Many of us in the IT industry are happy to see the end of 2002, a year when the technology economy just couldn't seem to pick itself up off the floor. Fortunately, early signs indicate that 2003 will bring improvements. Of course, the vast array of variables--including the lingering threat of terrorism and the developing situations in Iraq and North Korea--complicate any effort to make economic predictions about the coming year, even for economists. However, I'm certain we'll see significant progress on the employment and economic side of the equation.

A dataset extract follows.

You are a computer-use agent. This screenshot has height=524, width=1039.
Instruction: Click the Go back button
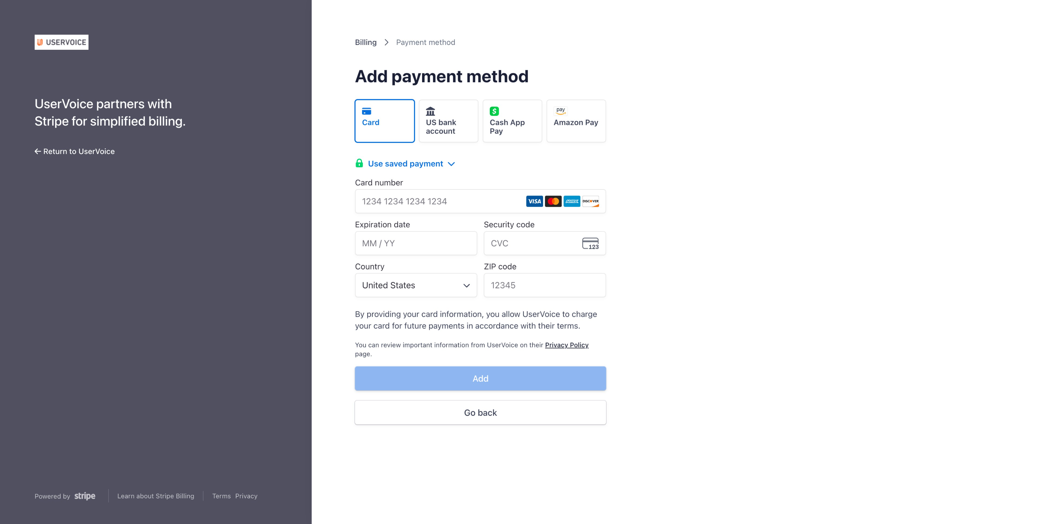(x=480, y=413)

Of course, the big news this year will be the release of the Microsoft .NET technologies and the associated certification tracks. Windows 2000 MCSEs will need to take an upgrade exam or two to stay current. The thousands of remaining Windows NT 4.0 MCSEs will have a much tougher row to hoe when Microsoft releases the new certifications.

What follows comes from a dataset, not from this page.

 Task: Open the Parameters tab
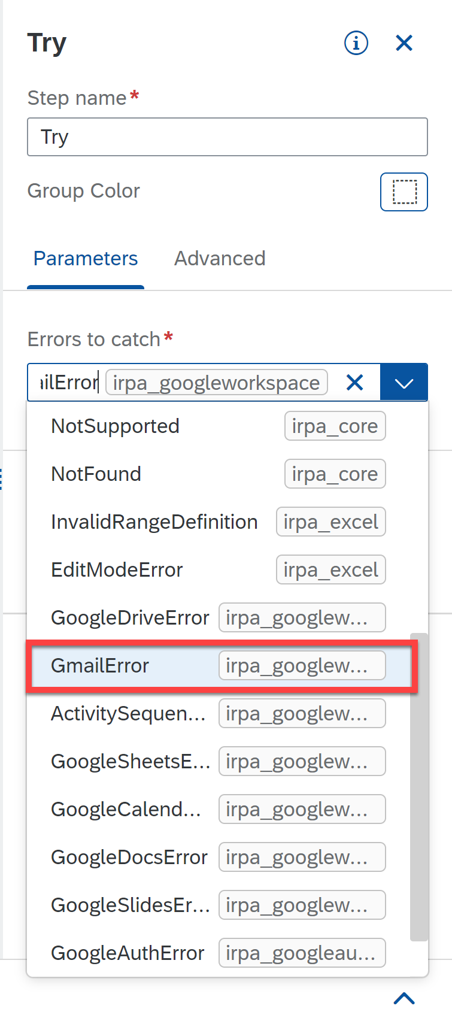tap(86, 258)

This last point will, I believe, rejuvenate the certification industry. When Microsoft changed gears in 2001 and decided to let NT 4.0 certifications remain valid, a side effect was a drastic reduction in the number of technicians who needed to prepare for and take the Win2K certification exams. With the advent of the .NET exams, all of us who took a pass on the new certifications will need to either knuckle down and bring our certifications up-to-date or take the risk that we'll lose them in the near future.
We've seen some good certification resource companies go under during the past year, and several more are holding onto the ropes to try to remain in the game. I think the new certifications will help the certification industry, and I think a strengthening economy will help the companies that are holding back on their IT spending. So make your resolutions and hang on, because I predict this year is going to be an eventful one!